Federated TrustChain: Blockchain-Enhanced LLM Training and Unlearning
Xuhan Zuo, Minghao Wang, Tianqing Zhu, Lefeng Zhang, Dayong Ye, Shui Yu, Wanlei Zhou
TL;DR
This work tackles data privacy and data availability constraints in large-language-model training by integrating federated learning with a blockchain-based ledger. It introduces a framework that records all training contributions and unlearning actions on-chain and uses Low-Rank Adaptation (LoRA) to enable efficient, targeted forgetting of specific data via $W' = W + AB$. The key contributions include a secure client registration and aggregation workflow, an on-chain unlearning pipeline with verification, and an empirical study of LoRA hyperparameters (e.g., alpha, dropout, rank $r$) on IMDB and Twitter tasks, demonstrating unlearning performance close to retraining with a modest blockchain overhead. The results underscore the feasibility and benefits of combining blockchain, FL, and LoRA-based unlearning to achieve transparent, auditable, and privacy-preserving LLM development in decentralized environments.
Abstract
The development of Large Language Models (LLMs) faces a significant challenge: the exhausting of publicly available fresh data.
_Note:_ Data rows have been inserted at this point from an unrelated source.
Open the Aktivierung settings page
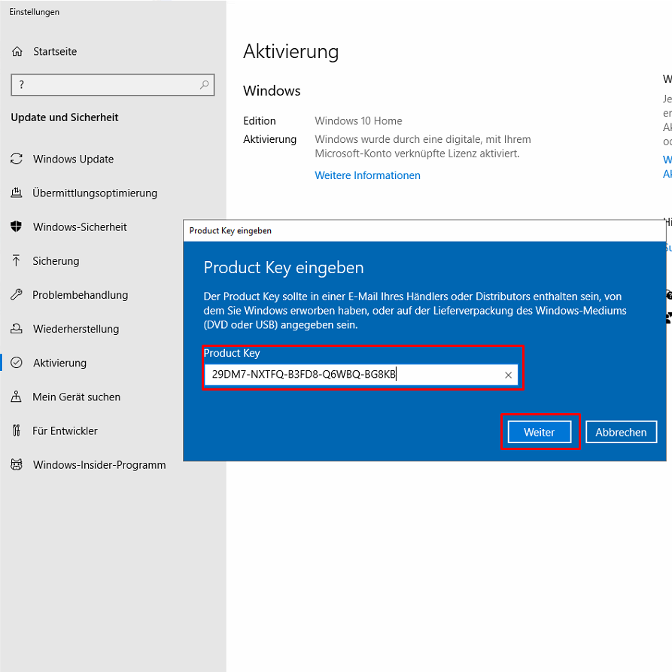point(59,363)
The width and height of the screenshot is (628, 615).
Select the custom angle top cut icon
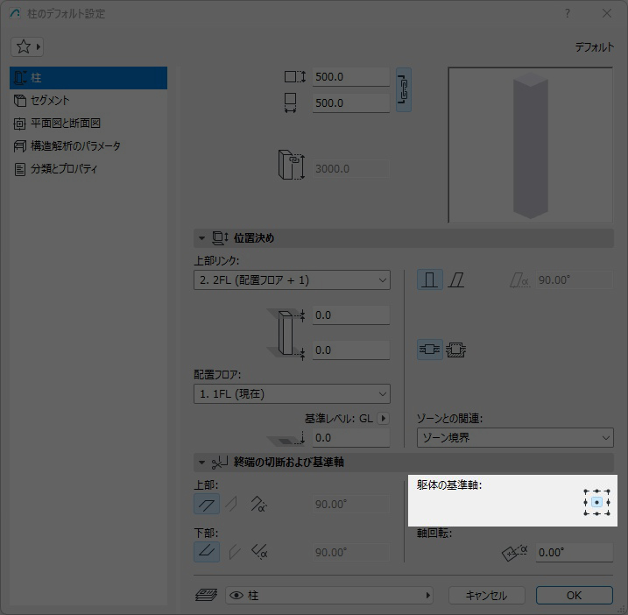point(258,504)
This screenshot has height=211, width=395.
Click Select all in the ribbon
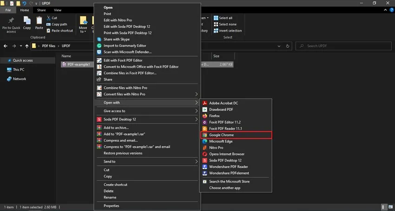tap(223, 18)
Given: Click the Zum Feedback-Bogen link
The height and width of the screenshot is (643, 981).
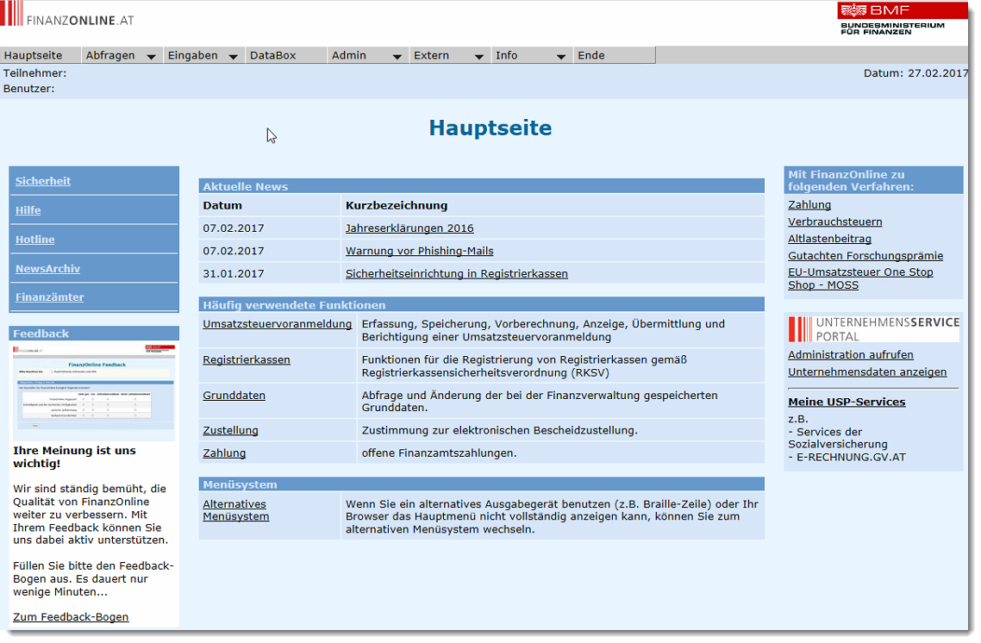Looking at the screenshot, I should click(71, 616).
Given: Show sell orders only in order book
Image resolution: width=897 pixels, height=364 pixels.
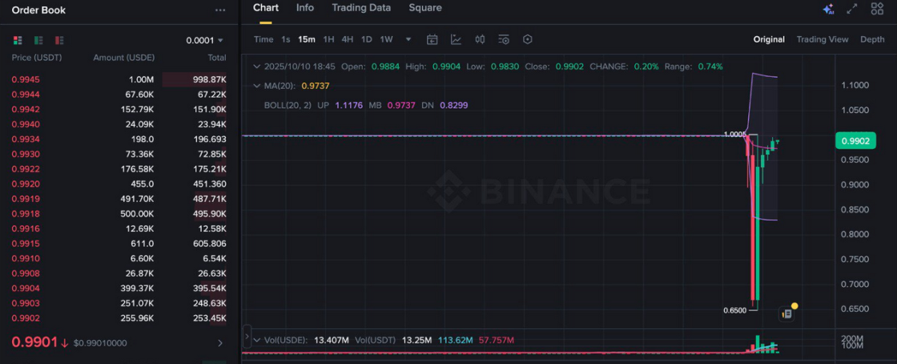Looking at the screenshot, I should [x=59, y=40].
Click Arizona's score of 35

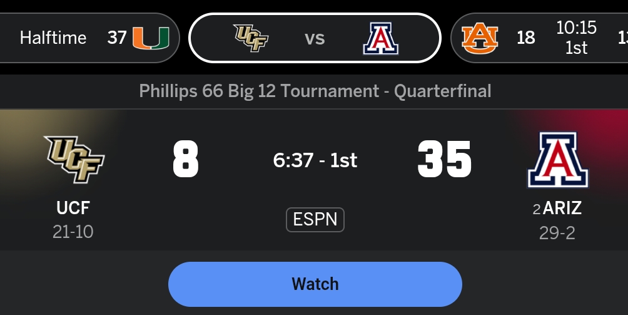444,159

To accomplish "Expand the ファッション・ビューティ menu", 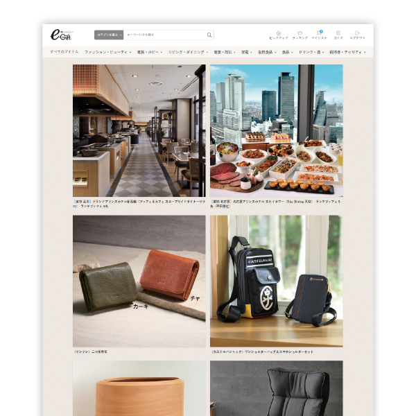I will [107, 52].
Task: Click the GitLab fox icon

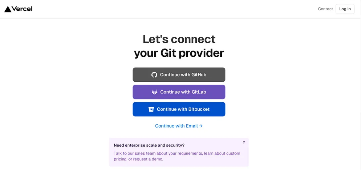Action: pyautogui.click(x=154, y=92)
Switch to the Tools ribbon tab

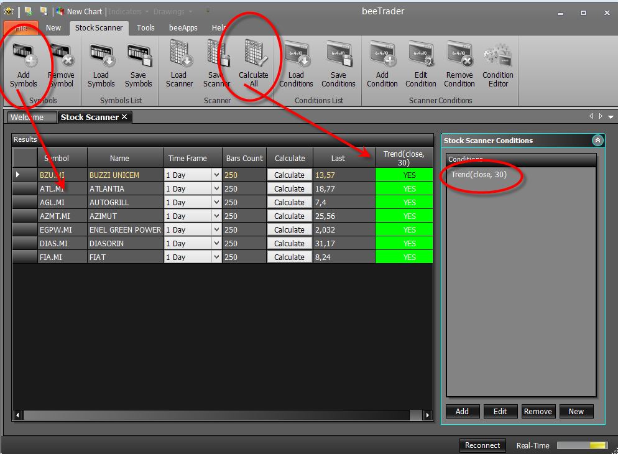pos(145,27)
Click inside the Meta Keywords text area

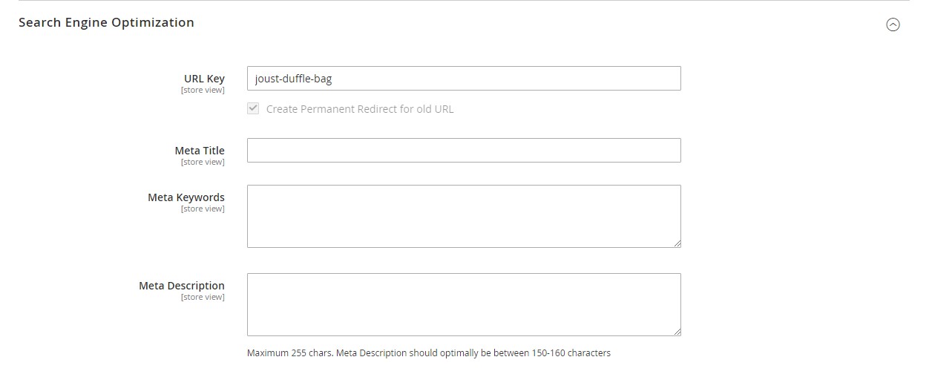coord(463,215)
This is because training a LLM needs a large demanding of new data. Federated learning emerges as a promising solution, enabling collaborative model to contribute their private data to LLM global model. However, integrating federated learning with LLMs introduces new challenges, including the lack of transparency and the need for effective unlearning mechanisms. Transparency is essential to ensuring trust and fairness among participants, while accountability is crucial for deterring malicious behaviour and enabling corrective actions when necessary. To address these challenges, we propose a novel blockchain-based federated learning framework for LLMs that enhances transparency, accountability, and unlearning capabilities. Our framework leverages blockchain technology to create a tamper-proof record of each model's contributions and introduces an innovative unlearning function that seamlessly integrates with the federated learning mechanism. We investigate the impact of Low-Rank Adaptation (LoRA) hyperparameters on unlearning performance and integrate Hyperledger Fabric to ensure the security, transparency, and verifiability of the unlearning process. Through comprehensive experiments and analysis, we showcase the effectiveness of our proposed framework in achieving highly effective unlearning in LLMs trained using federated learning. Our findings highlight the feasibility of integrating blockchain technology into federated learning frameworks for LLMs.